Higher up the mountain it was much worse! Mike Grocott, the expedition leader (Intensive care Consultant at the Whittington Hospital in North London, and Senior Lecturer at UCL ), describes feeling so breathless after doing an exercise bike test at 8000m (850m below the summit).
"I felt like I was suffocating, even though my legs did not feel tired. At sea level you stop because your legs get tired, but high on the mountain it is the breathlessness that stops you."
This could be how a patient with breathing difficulties feels just before they are put on a ventilator.
When a needle was inserted into the artery in his groin at 84 57m, he felt a stabbing pain in his gut. Yet, this experience was not as bad as the tests he underwent when he got back down to base camp.
"I have never been bothered by needles before. But I started to hate them more and more as the weeks went on. I found the final sets of tests after summiting was almost harder psychologically than summiting itself. This may be how patients feel, who have been in hospital for a long time. It gets harder, not easier!"
Sleep Apnoea
Chris Imray, the deputy climbing leader, and a Vascular Surgeon at the UHCW NHS Trust in Coventry, had one very alarming experience. He was not climbing at the time, but trying to sleep at Camp Two. The exercise bike was used for tests up to an altitude of 8000m. The low levels of oxygen were causing him to suffer from sleep apnoea. This is a condition where, as a person drifts off to sleep they stop breathing, until their carbon dioxide levels climb, triggering the brain to tell the lungs to start breathing again. This is something experienced by many people at sea level every day for different reasons.

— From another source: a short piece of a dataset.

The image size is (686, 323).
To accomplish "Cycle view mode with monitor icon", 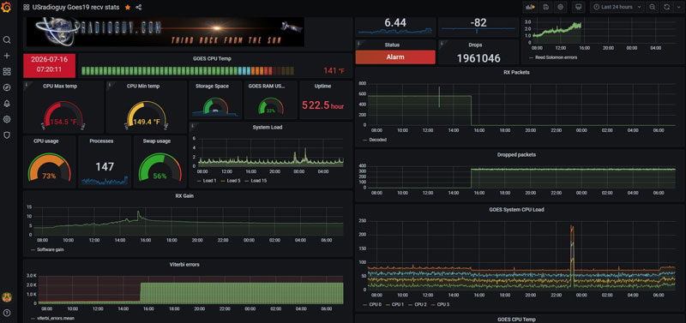I will pyautogui.click(x=578, y=7).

"I was trying to get to sleep one night. I would just be nodding off when I would panic, desperately short of breath. I started to try to make myself breathe regularly, so that my oxygen levels did not drop, but this kept me awake. I lay awake for hours, worrying that I might drift off to sleep and never wake up."
But there were also some triumphs. Days later at 8000m, Chris had a eureka moment when he managed to use an ultrasound machine to image one of the main arteries supplying the brain.
This had never been done at this altitude before, and will give the team more information about the supply of oxygen to the brain, when blood oxygen levels are low.
The unpleasant experiences were all worth it though. "This expedition achieved a huge number of firsts." says Sundeep Dhillon, the Climbing Leader, and a General Practitioner , "such as the highest exercise test on a bike ever. The previous record had stood for 40 years."
"All of these successes will contribute to our understanding of how some people adapt to low levels of oxygen better than others. This will help us develop treatments for intensive care patients."
The team are now back in the UK and many of the 47 doctors, nurses and other health professionals have already returned to their regular jobs at GP surgeries or hospitals up and down the UK. Others have stayed on to help process the research and the main body of results is likely to be published around the end of next year.
But none of us will forget our amazing experience on top of the world, and helping to contribute to how some of the most vulnerable patients are treated.
The BBC Horizon team spent three and a half months following the team of doctors on their journey to the summit.
Everest: Doctors in the Death Zone is on BBC Two at 2000BST on Sun 23 & Sun 30 Sept.